2. The method according to claim 1,

 wherein the dopant concentration in the p-doped contact layer (8) at an interface to the

 Terminal layer (9) varies in the lateral direction.

3. The method according to any one of the preceding claims,

 wherein the growth of the p-doped contact layer (8) is stopped, before at a

Growth surface is a constant in the lateral direction Adjust dopant concentration.

4. The method according to any one of the preceding claims,

 wherein the p-doped contact layer (8) has a thickness a and the recesses (7) have on average a lateral extent b, and wherein: a -S 2 * b.

5. The method according to any one of the preceding claims,

 wherein a portion of the p-doped contact layer (8) is at least partially removed after growth.

6. The method according to any one of the preceding claims,

 wherein before the growth of the p-doped contact layer (8), an etching process is performed to the

 Depressions (7) at the interface (5A) of

 Semiconductor layer (5) to produce and / or to

 enlarge.

7. The method according to any one of the preceding claims,

 wherein the recesses (7) at least partially

 at least 10 nm wide.

8. The method according to any one of the preceding claims,

 wherein the recesses (7) at least partially

 at least 10 nm deep.

9. The method according to any one of the preceding claims,

 wherein the dopant concentration in the second

Areas (82) is at least 5 * 10 ¹⁹ cm ^-3 .
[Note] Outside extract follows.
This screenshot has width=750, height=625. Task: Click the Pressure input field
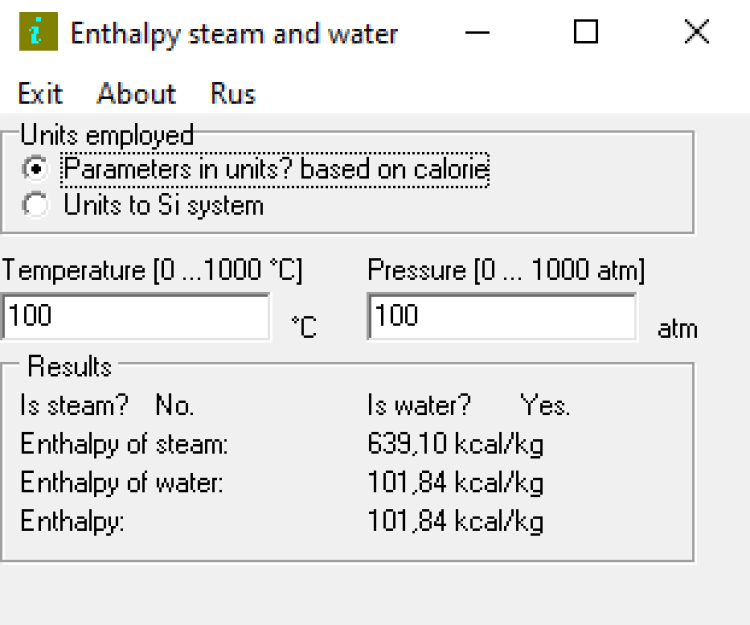coord(501,317)
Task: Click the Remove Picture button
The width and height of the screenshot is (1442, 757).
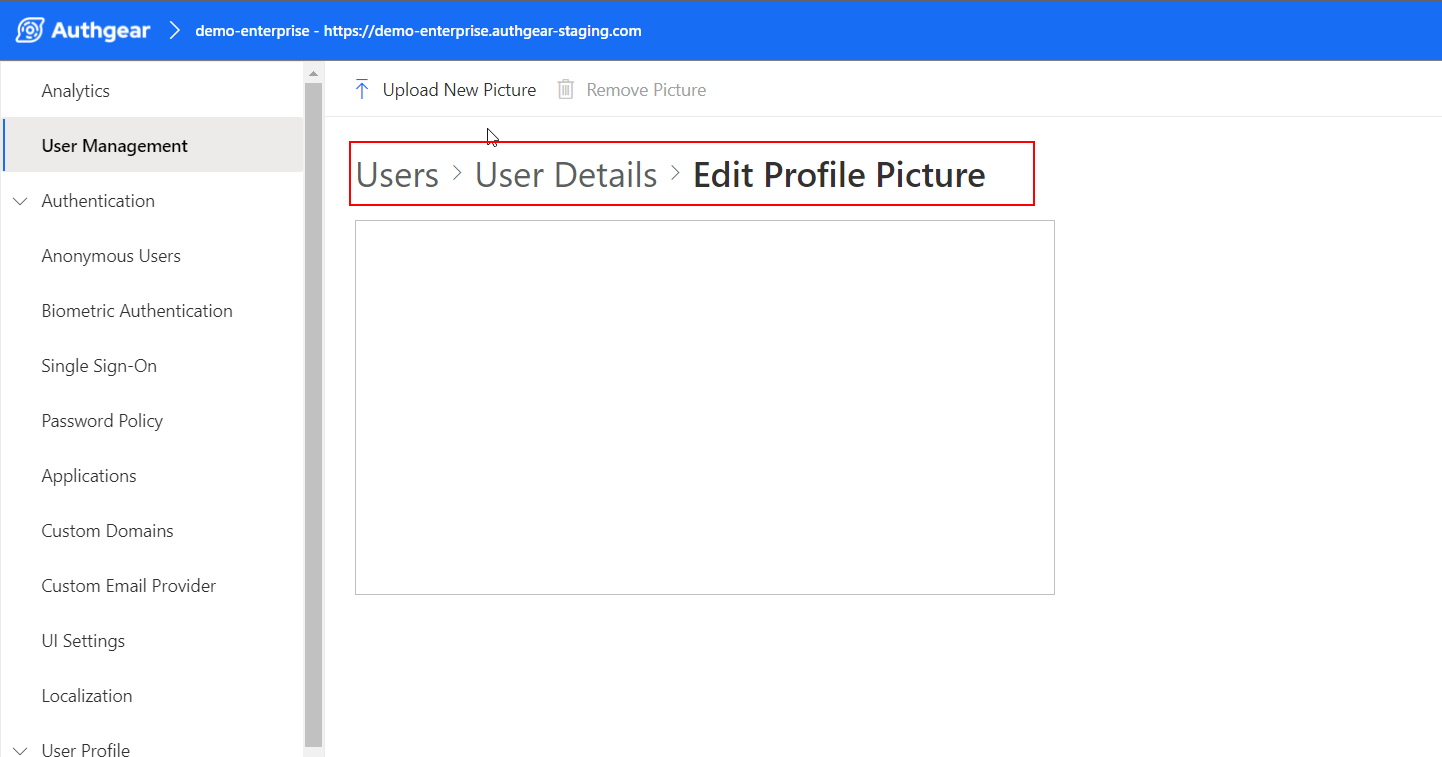Action: [x=645, y=89]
10. The method according to any one of the preceding claims,

wherein the dopant concentration in the second Areas (82) is at least partially 1.5 times as large as in the first areas (81).
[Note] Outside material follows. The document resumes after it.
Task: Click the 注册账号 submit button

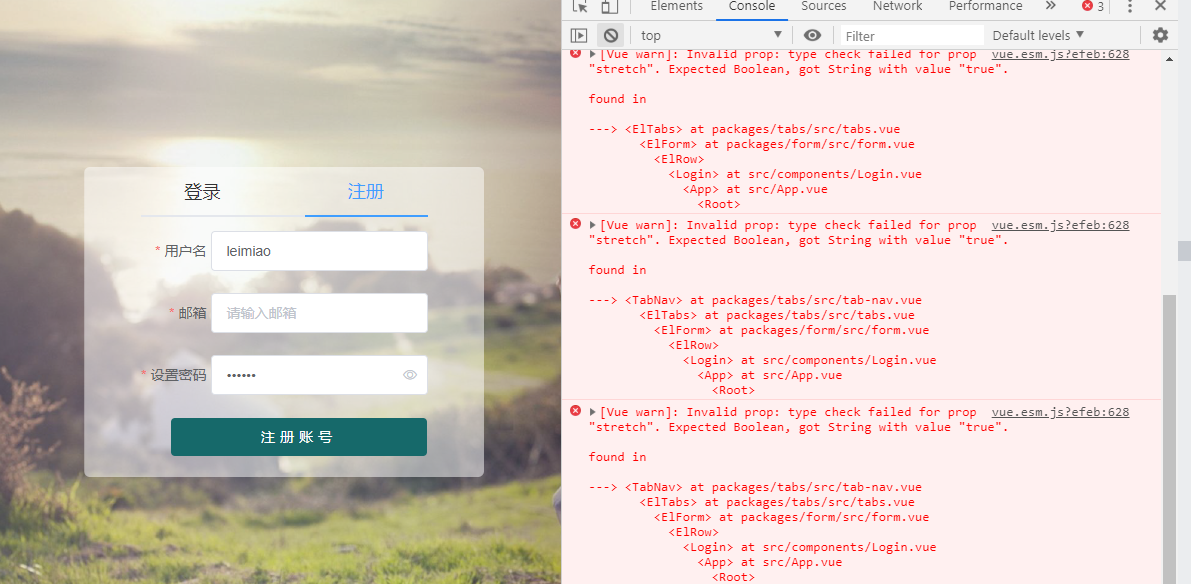Action: (x=298, y=436)
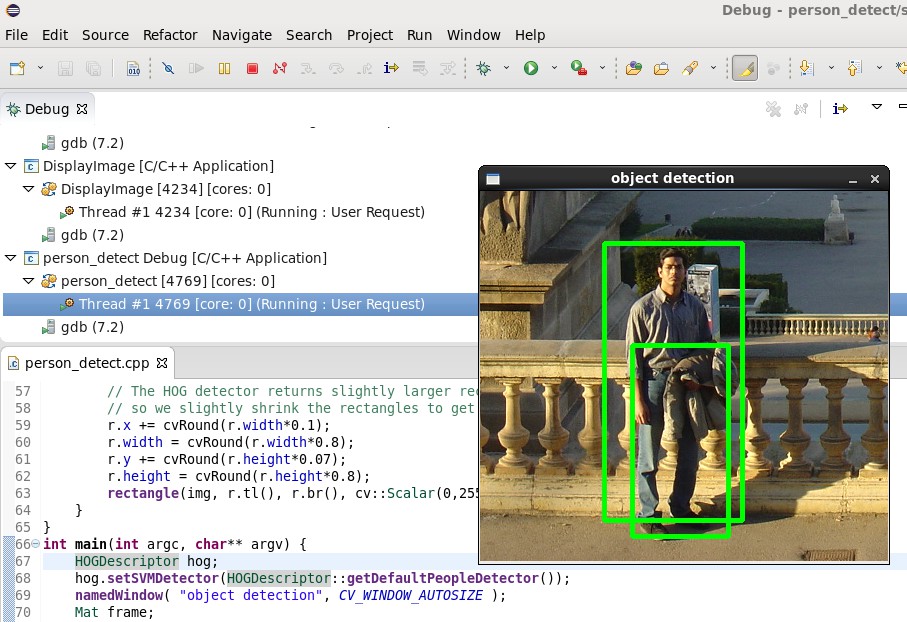Click the Suspend (pause) debug button
Viewport: 907px width, 622px height.
click(x=224, y=68)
11. The method according to any one of the preceding claims,

 wherein the p-doped contact layer (8) is a first

 Partial layer, which contains the first (81) and second regions (82), and a second sub-layer (83), wherein the second sub-layer (83) has a higher

 Dopant concentration than the first regions (81) and the second regions (82).
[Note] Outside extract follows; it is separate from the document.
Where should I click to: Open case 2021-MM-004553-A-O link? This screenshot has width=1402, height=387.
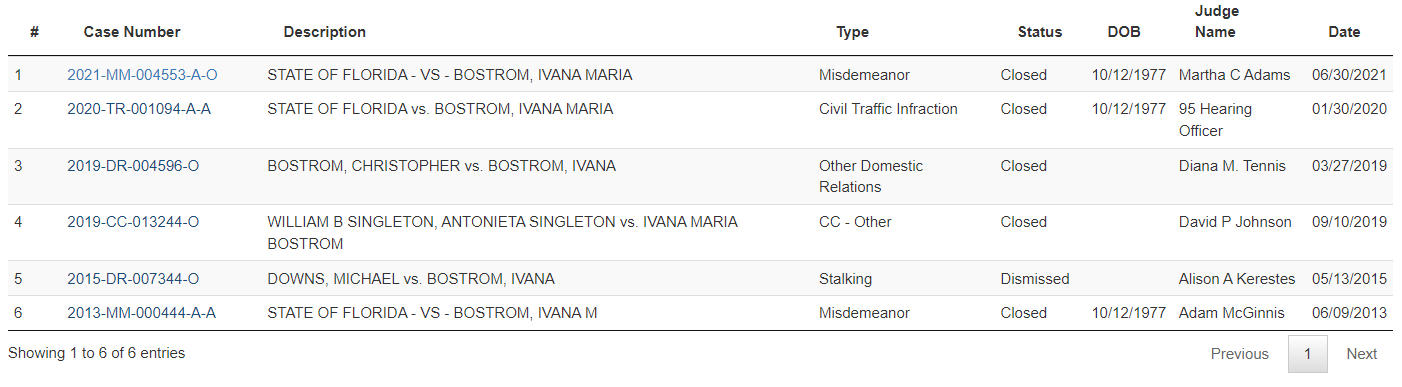coord(142,75)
12. The method according to any one of the preceding claims,

 wherein prior to the growth of the p-doped contact layer (8), a further semiconductor layer (50) on the

 Semiconductor layer (5) is grown, and wherein the further semiconductor layer (50) has a lower

 Dopant concentration than the second

 Areas (82) of the p-doped contact layer (8).

13. The method according to claim 12,

 wherein the further semiconductor layer (50) has a thickness d and the recesses (7) have on average a depth e, and where: d> 0.1 * e.

14. A nitride semiconductor device comprising

 - A nitride semiconductor layer sequence (2), wherein at

 an interface (5A) of a semiconductor layer (5) of the semiconductor layer sequence (2) depressions (7)

 are trained

 - A p-doped contact layer (8), which the

Recesses (7) at least partially filled, wherein the p-doped contact layer (8) in first areas (81), at least partially in the recesses (7) are arranged, a lower

 Dopant concentration than in second areas (82) which are arranged outside of the recesses (7), and

 - A connection layer (9) made of a metal, a

Metal alloy or a transparent conductive oxide, which follows the p-doped contact layer (8).

15. A nitride semiconductor device according to claim 14,

 wherein the dopant concentration in the p-doped contact layer (8) at an interface to the

 Terminal layer (9) varies in the lateral direction.

16. A nitride semiconductor device according to claim 14 or 15, wherein the dopant concentration in the second

 Areas (82) is at least partially 1.5 times as large as in the first areas (81).

17. A nitride semiconductor device according to any one of claims 14 to 16,

 wherein the nitride semiconductor device (10) a

 is optoelectronic component,

 wherein the semiconductor layer sequence (2) includes an n-type semiconductor region, a p-type semiconductor region, and an active layer (4) disposed between the n-type semiconductor region and the p-type semiconductor region, and wherein the p-type semiconductor region

 at least the semiconductor layer (5) and the p-doped contact layer (8).